FHIR Connectathon 19 took place September 29 and 30th in Baltimore, Maryland. Overlooking historic Baltimore Harbor, attendees flocked to collaborate and compare notes on the standard. The continued momentum in FHIR implementation is evident in the capacity crowds and raises the hope that this critical mass will conquer some of the outstanding obstacles to adoption.
Baltimore Inner Harbor |
The backdrop of the harbor served as a visual metaphor for the navigation required of implementers. As in global shipping, we move valuable product (in our case, data) around the world and the care for each aspect – packaging, chain of custody, containers – requires thoughtful attention to detail (as you’ll see below, especially the containers).
The Dynamic Health IT team focused efforts on two subject-based tracks: Clinical Reasoning, which centered around CQMs; and FHIR Documents, which involved creating and consuming FHIR-specific documents to a server.
The Documents Track
For the FHIR Documents Track, participants tackled both creation and consumption of FHIR documents, with the primary goal of sending a composition. In FHIR, a composition is meant to “provide a single coherent statement of meaning” as well as provide a clear identification attribution for the document. While it may seem obscure, getting this right is essential to transparency and trust on which true interoperability depends.
On the creation side, we were tasked with assembling a FHIR document – defined as a “bundle containing a Composition and supporting resources” and submitting that document to a FHIR server. There were a number of approaches to document creation. From the beginning, ours has been to use C-CDA R2.1 XML as the basis and create FHIR resources accordingly. This is the transformation on which our Dynamic FHIR API is based. This foundation enables us to support the use of familiar conventions and data types in CDA r2.1, while introducing clients to the FHIR standard and providing a method for fully meeting the 2015 ONC Certification API requirement.
Another point of discussion in document creation was the need to use the “contains” operator to create the Composition. In FHIR, ‘contains’ has a very specific use case and most agreed that it is not meant for creating a composition. The main takeaway here is that by wrapping a composition in a ‘contains,’ the data is rendered non-interoperable.
The consumer side of the Documents track presented fewer hurdles conceptually. The goal was to retrieve a FHIR document from a reference server and prove its validity. One way to do this was to use an XSL stylesheet to display the human readable version of the document retrieved. The DHIT team’s preparation in mapping FHIR to CDA R2.1 in the forward direction paid dividends here.
Clinical Reasoning Track
The clinical reasoning track dealt was a intersection of DHIT’s core competencies in quality measures and interoperability. Participants set out to integrate FHIR with clinical quality measures, focusing on the CMS-based electronic CQMs. DHIT specifically focused on testing against the latest versions of CMS 124, 125, and 130.
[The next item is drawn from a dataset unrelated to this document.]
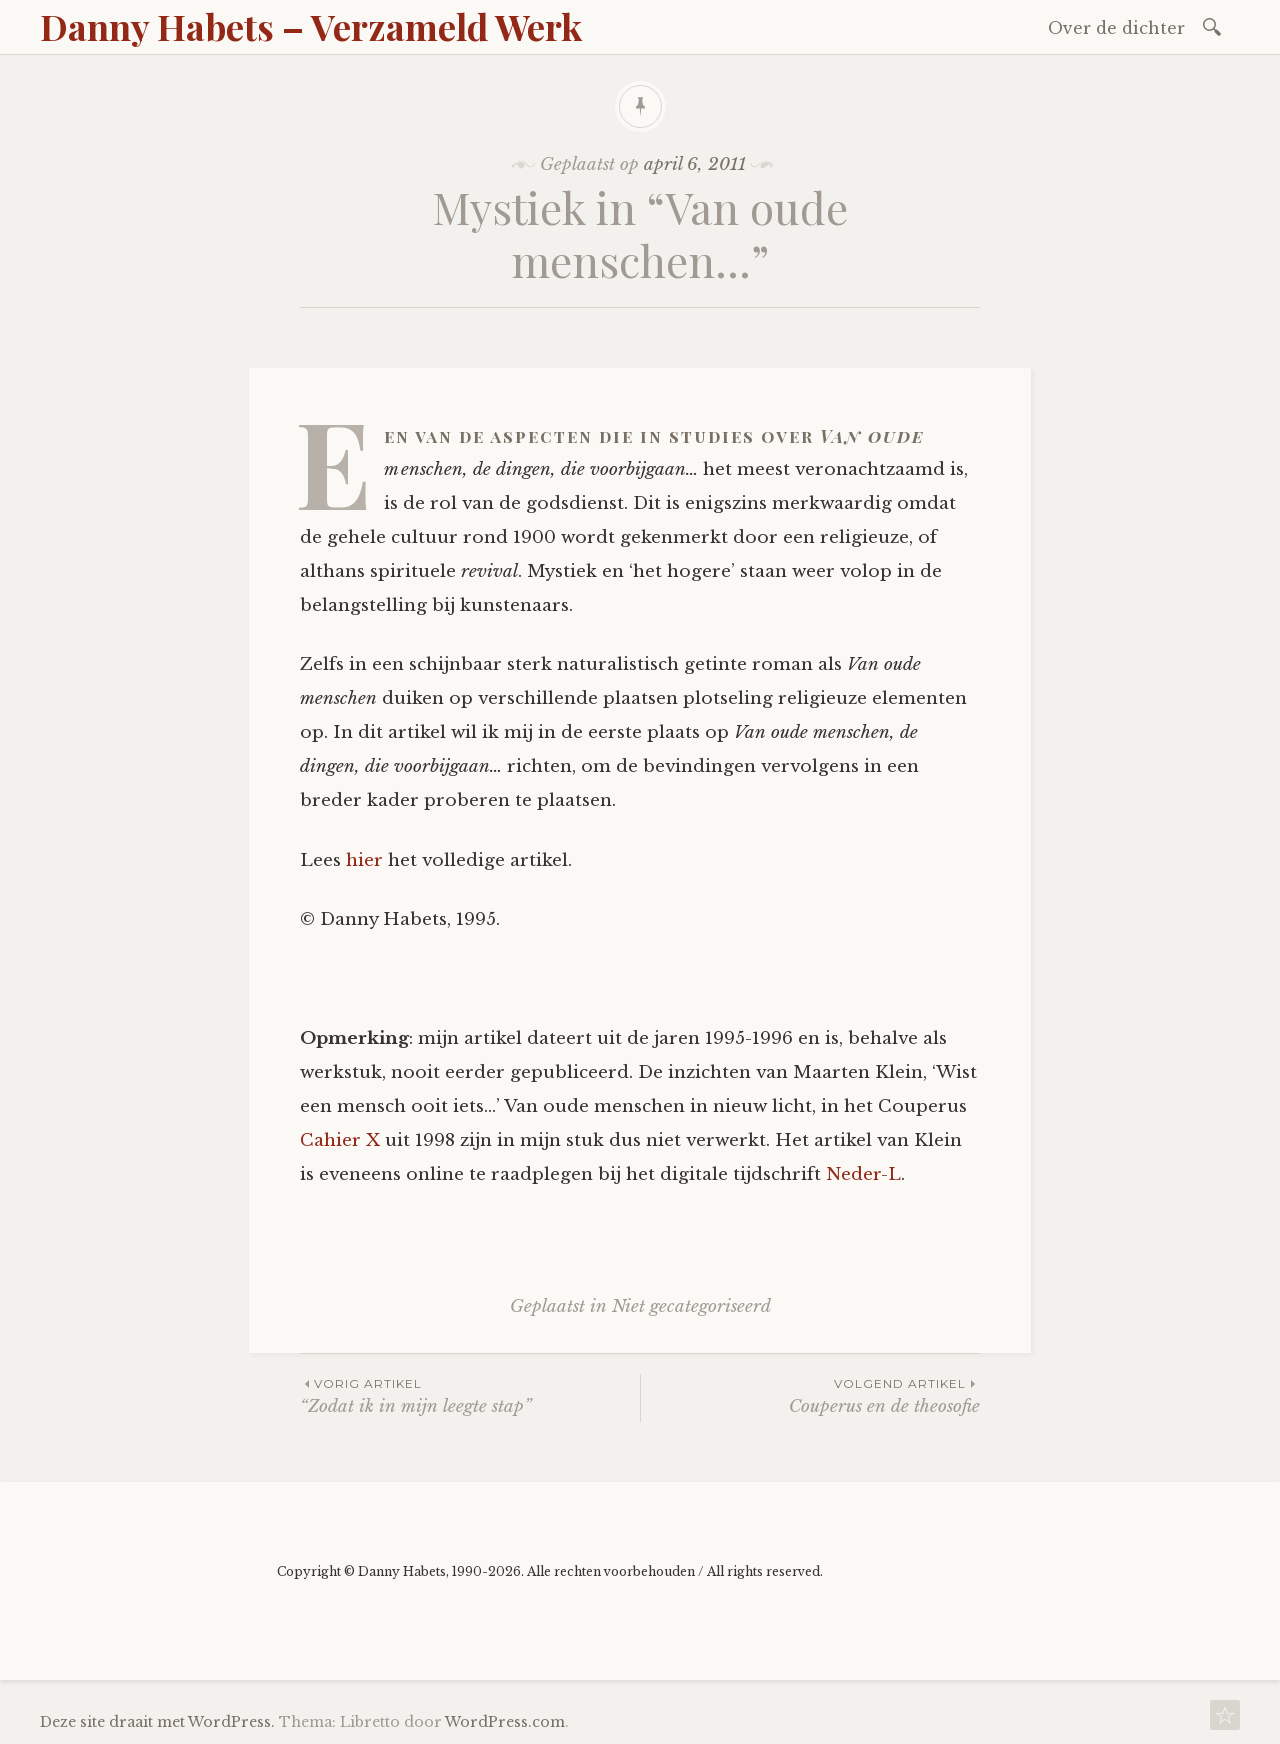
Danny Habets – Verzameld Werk (311, 26)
Our team’s preparation going into the Connectathon was an essential prerequisite for success. In the lead up to the event, this meant taking FHIR-based CQM data and converting to Quality Data Model (QDM) format to enable calculation. This is certainly not the only approach our team will be adopting as FHIR-based CQMs evolve. But as long as the Quality Data Model remains relevant, it provides a direct link between the measure logic and the underlying FHIR data.
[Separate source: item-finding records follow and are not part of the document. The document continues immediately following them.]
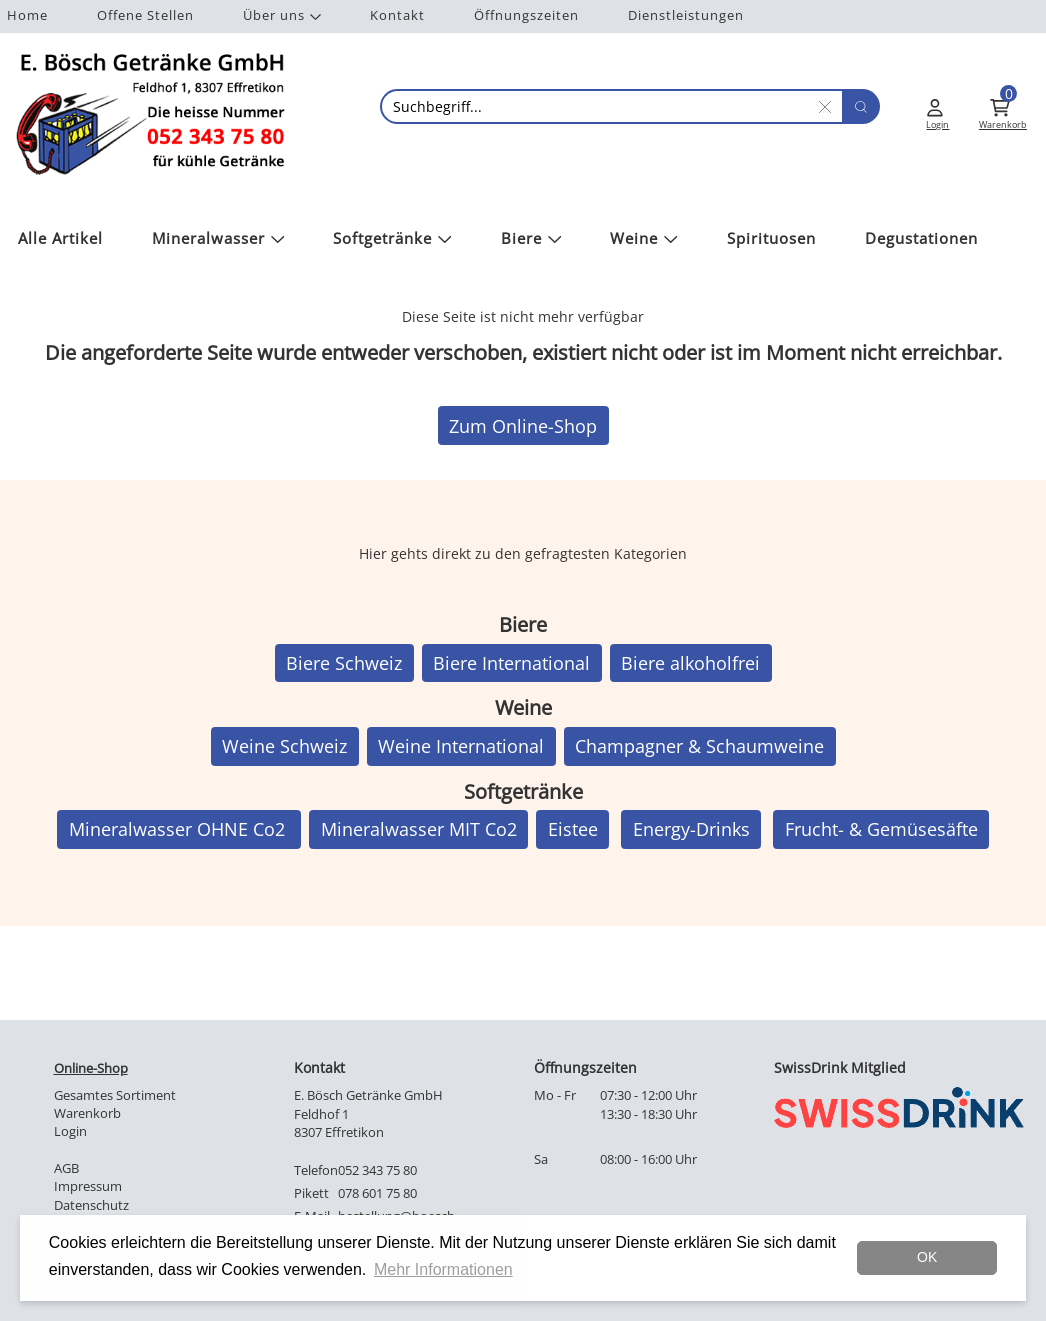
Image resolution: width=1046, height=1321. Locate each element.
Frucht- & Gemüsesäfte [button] (881, 829)
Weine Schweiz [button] (284, 746)
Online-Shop (91, 1068)
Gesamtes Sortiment (115, 1095)
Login (70, 1131)
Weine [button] (644, 238)
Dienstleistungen (686, 15)
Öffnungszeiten (526, 15)
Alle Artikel (60, 238)
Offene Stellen (145, 15)
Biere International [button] (511, 663)
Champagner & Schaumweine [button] (699, 746)
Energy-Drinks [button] (691, 829)
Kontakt (397, 15)
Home (27, 15)
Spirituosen (771, 238)
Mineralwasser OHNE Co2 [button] (179, 829)
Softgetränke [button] (392, 238)
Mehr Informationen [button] (443, 1269)
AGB (66, 1168)
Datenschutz (91, 1205)
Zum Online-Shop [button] (523, 426)
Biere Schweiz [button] (344, 663)
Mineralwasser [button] (218, 238)
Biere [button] (531, 238)
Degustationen (921, 238)
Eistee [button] (573, 829)
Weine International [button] (461, 746)
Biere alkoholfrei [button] (690, 663)
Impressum (88, 1186)
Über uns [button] (282, 15)
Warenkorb (87, 1113)
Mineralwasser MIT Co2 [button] (419, 829)
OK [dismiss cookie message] (927, 1257)
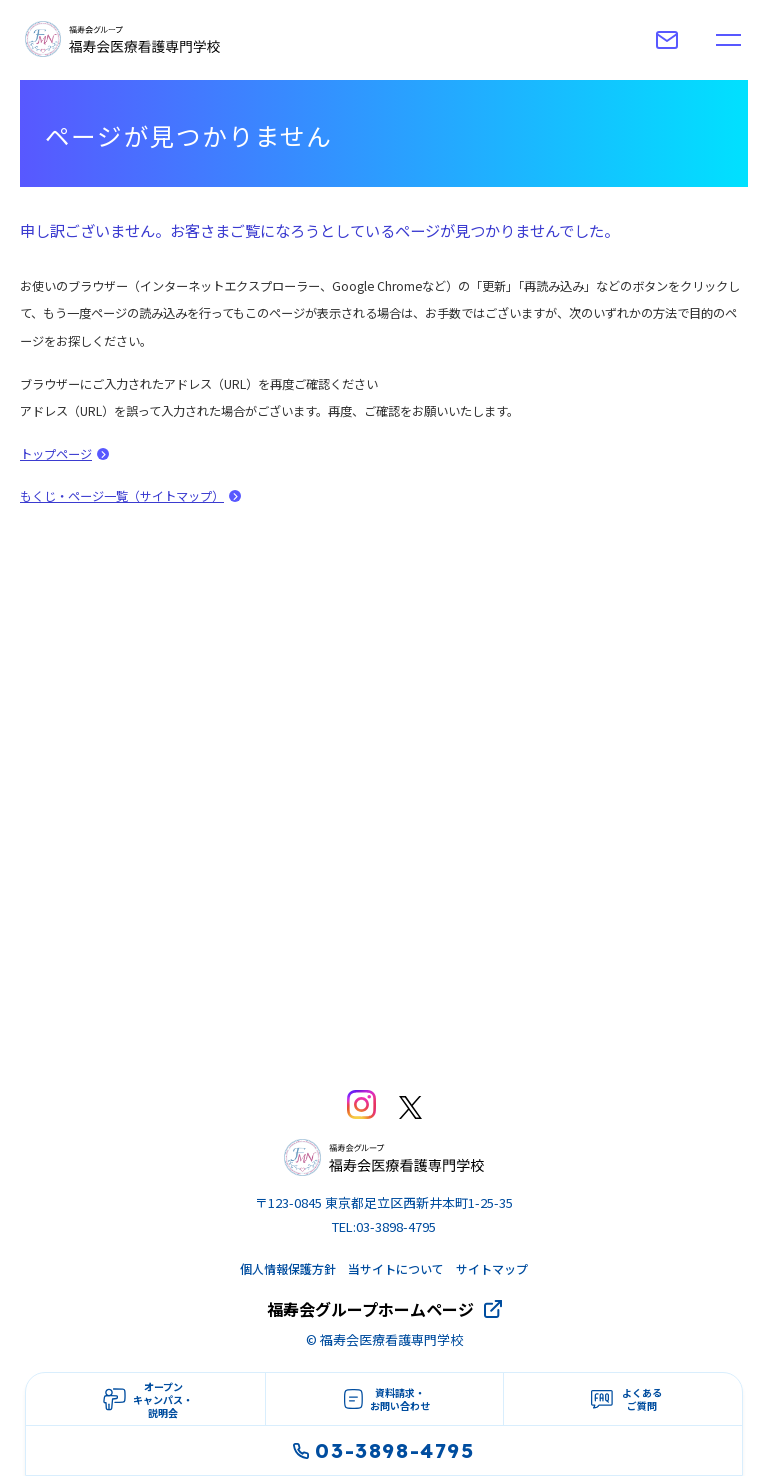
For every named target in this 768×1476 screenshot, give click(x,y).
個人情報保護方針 (288, 1268)
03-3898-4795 (383, 1450)
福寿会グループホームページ (370, 1309)
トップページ (56, 454)
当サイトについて (396, 1268)
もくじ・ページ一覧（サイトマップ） (122, 496)
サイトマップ (492, 1268)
This intermediary requires that QDM-based concepts such as ‘Encounter, Performed’ (which do not exist in FHIR) need to be converted to FHIR-standardized data. Our approach has been to convert the data coming in:
FHIR server with FHIR data –> CQMsolution data format –> QRDA-I/QRDA-III/FHIR MeasureReport
Data can be gathered from FHIR and filtered by hospital, clinic, clinician, etc, for calculation by CQMsolution’s engine.
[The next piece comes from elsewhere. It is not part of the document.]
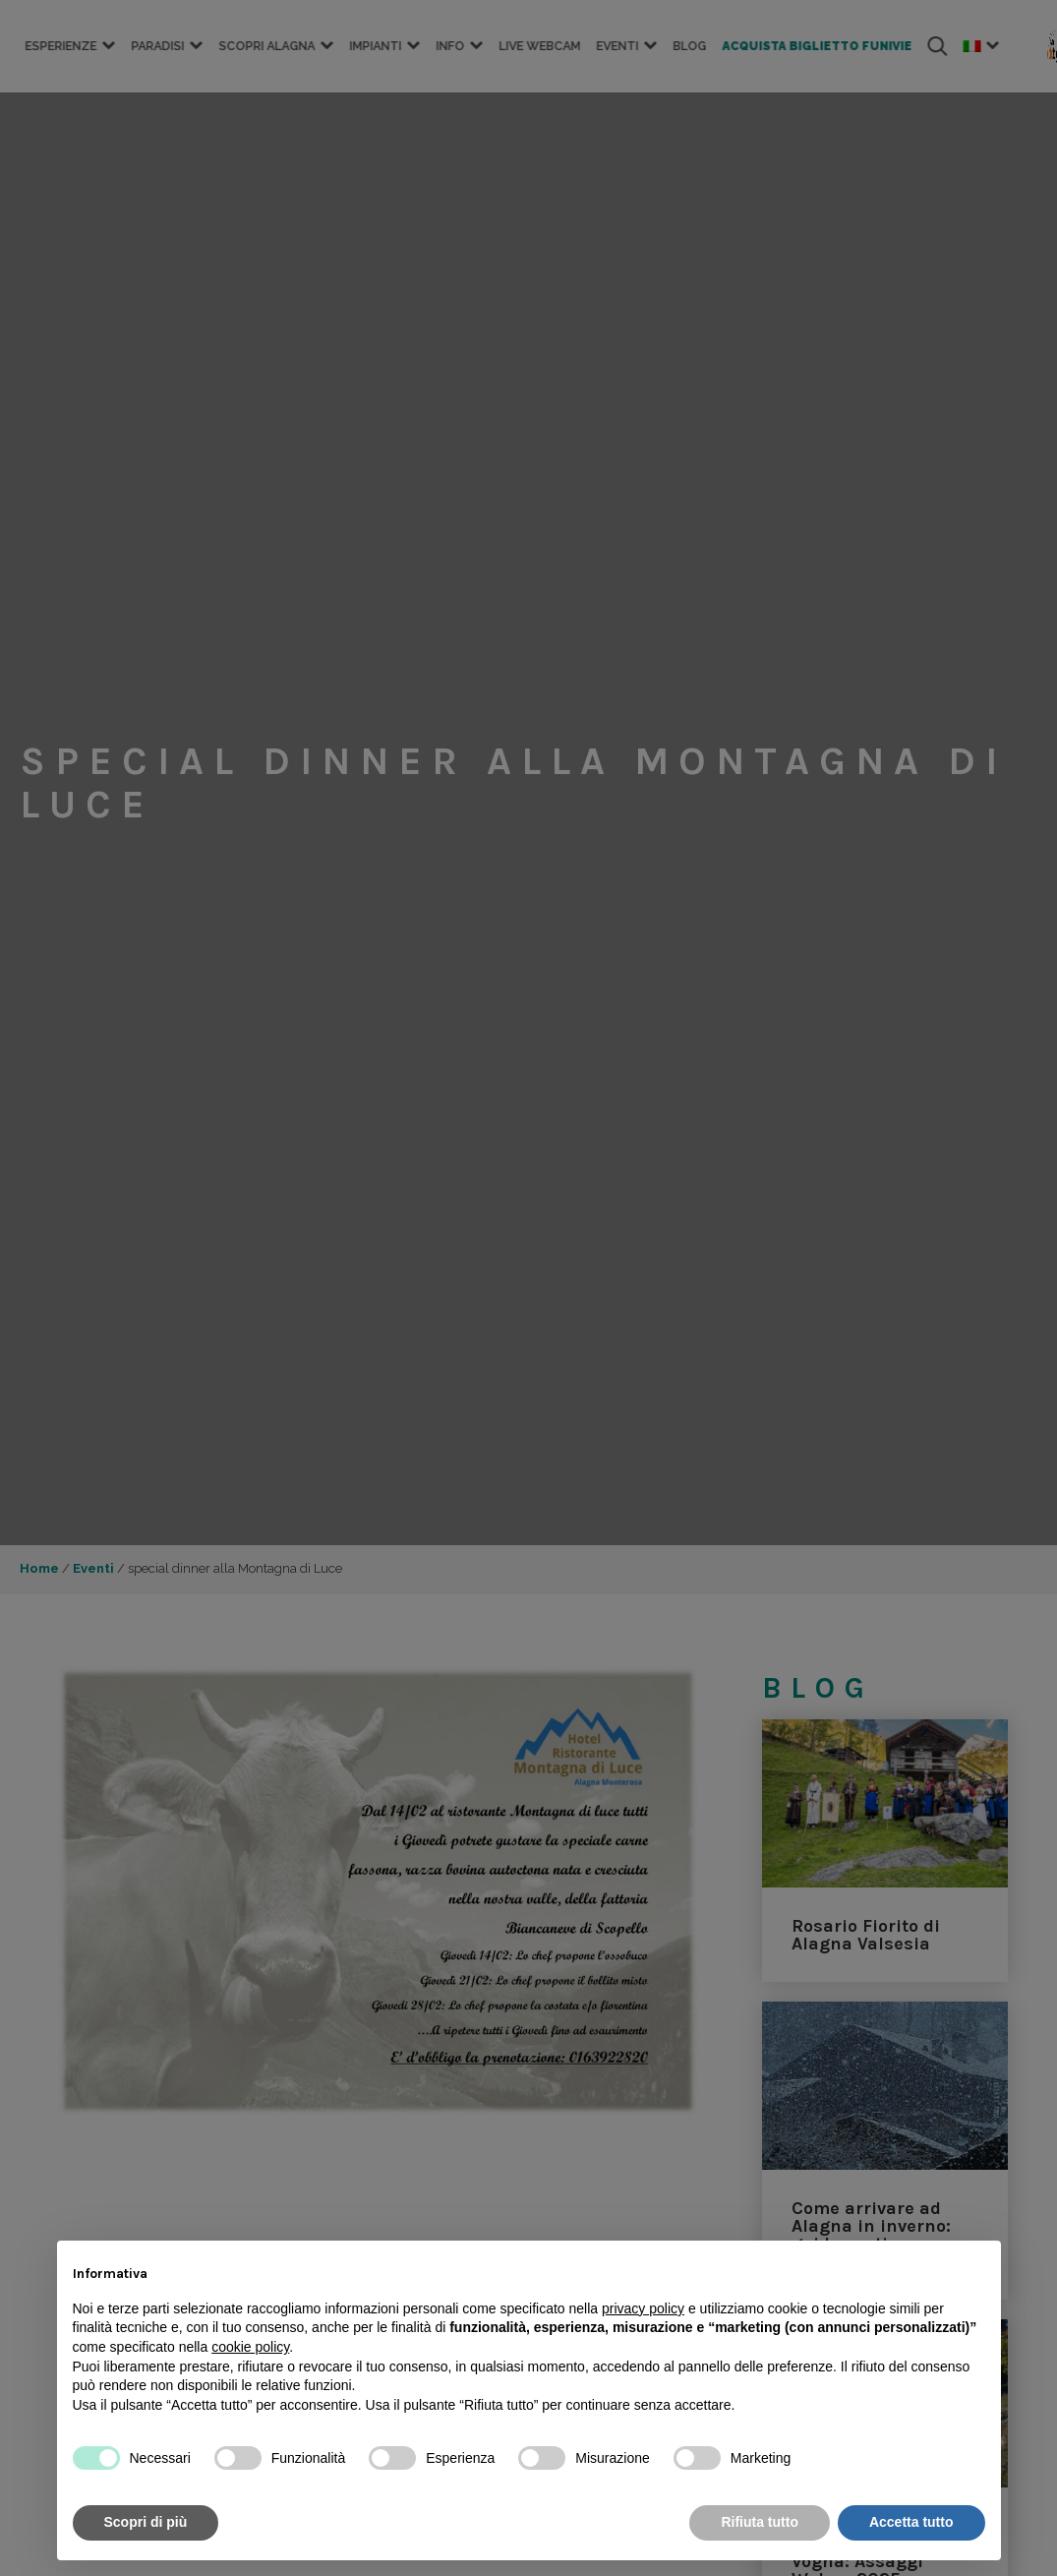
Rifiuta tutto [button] (759, 2522)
FHIR’s proposed Bulk Data extraction method, for use with large datasets, has great potential to expand quality measure interoperability. When interacting with FHIR servers that do not perform calculation, our CQMsolution application would make use of this standardized bulk transfer method on a specified group of patients as dictated by the client and receive a ready status when the bulk export is available for calculation and analysis.
During the Connectathon, we performed calculation and manual analysis to compare our results to the reference server, comparing against synthetic FHIR-based patients there. The exercises were largely focused on proof of concept and tracking data from point-to-point. The next steps in FHIR CQMs will likely involve more validation of calculations and to start looking at more exotic data types, such as negated elements or embedded events.
Our team is eager to identify use cases for data required by Quality Measures across the spectrum.
Looking ahead
With another Connectathon come and gone, there’s still plenty to unpack. We’re looking ahead to wider adoption of DSTU4 and to the emergence of bulk data processing, while devoting current efforts to resolving the very real challenges facing the community at present. As consensus builds, implementers will be able to make fewer compromises between maintaining interoperability and steering toward the standard.